- ABOUT THIS EXERCISE
An acceptable response holds only the line containing "At what coordinates should I click to accomplish: Click the" and every line after it to the end of the records, each reproduced exactly.

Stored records
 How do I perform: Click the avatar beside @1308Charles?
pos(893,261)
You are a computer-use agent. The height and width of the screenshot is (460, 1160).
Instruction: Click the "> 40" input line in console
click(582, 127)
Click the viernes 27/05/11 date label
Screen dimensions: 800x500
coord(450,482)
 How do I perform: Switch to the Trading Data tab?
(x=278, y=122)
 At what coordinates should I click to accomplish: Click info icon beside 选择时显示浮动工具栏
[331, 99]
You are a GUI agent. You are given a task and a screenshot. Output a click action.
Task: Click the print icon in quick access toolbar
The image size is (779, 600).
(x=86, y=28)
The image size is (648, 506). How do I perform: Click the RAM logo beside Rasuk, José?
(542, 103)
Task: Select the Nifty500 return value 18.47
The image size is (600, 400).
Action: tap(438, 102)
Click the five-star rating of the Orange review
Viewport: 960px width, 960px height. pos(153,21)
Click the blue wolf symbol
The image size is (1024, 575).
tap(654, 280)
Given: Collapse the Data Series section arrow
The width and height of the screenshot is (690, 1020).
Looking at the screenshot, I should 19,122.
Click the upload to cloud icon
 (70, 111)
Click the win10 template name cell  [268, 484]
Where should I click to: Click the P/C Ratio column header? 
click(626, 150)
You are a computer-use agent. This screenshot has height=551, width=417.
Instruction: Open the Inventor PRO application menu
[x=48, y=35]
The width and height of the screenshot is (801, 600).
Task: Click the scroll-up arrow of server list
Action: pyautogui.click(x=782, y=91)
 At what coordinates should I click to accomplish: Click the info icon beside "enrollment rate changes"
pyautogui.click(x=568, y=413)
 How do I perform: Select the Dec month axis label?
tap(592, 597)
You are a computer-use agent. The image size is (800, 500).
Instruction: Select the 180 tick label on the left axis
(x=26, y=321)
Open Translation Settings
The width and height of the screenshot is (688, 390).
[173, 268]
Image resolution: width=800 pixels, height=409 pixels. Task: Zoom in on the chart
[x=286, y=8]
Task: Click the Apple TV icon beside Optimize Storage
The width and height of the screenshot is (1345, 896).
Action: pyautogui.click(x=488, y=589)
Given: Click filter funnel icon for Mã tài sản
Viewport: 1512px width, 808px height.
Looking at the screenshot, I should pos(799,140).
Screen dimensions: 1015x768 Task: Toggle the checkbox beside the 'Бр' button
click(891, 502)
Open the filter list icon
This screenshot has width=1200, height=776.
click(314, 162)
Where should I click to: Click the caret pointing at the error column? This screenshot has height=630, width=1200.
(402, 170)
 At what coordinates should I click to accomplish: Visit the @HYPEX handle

- YOUR SOLUTION
 At what coordinates should I click to accomplish: Click the info icon beside "enrollment rate changes"
pyautogui.click(x=568, y=413)
 How do I perform: Select the Dec month axis label?
tap(592, 597)
You are a computer-use agent. The image size is (800, 500).
Instruction: Select the 180 tick label on the left axis
(x=26, y=321)
Open Translation Settings
The width and height of the screenshot is (688, 390).
[173, 268]
Image resolution: width=800 pixels, height=409 pixels. Task: Zoom in on the chart
[x=286, y=8]
Task: Click the Apple TV icon beside Optimize Storage
The width and height of the screenshot is (1345, 896).
Action: pyautogui.click(x=488, y=589)
Given: Click filter funnel icon for Mã tài sản
Viewport: 1512px width, 808px height.
Looking at the screenshot, I should pos(799,140).
Screen dimensions: 1015x768 Task: Toggle the checkbox beside the 'Бр' button
click(891, 502)
Open the filter list icon
This screenshot has width=1200, height=776.
click(314, 162)
Where should I click to: Click the caret pointing at the error column? This screenshot has height=630, width=1200.
(402, 170)
 At what coordinates should I click to accomplish: Visit the @HYPEX handle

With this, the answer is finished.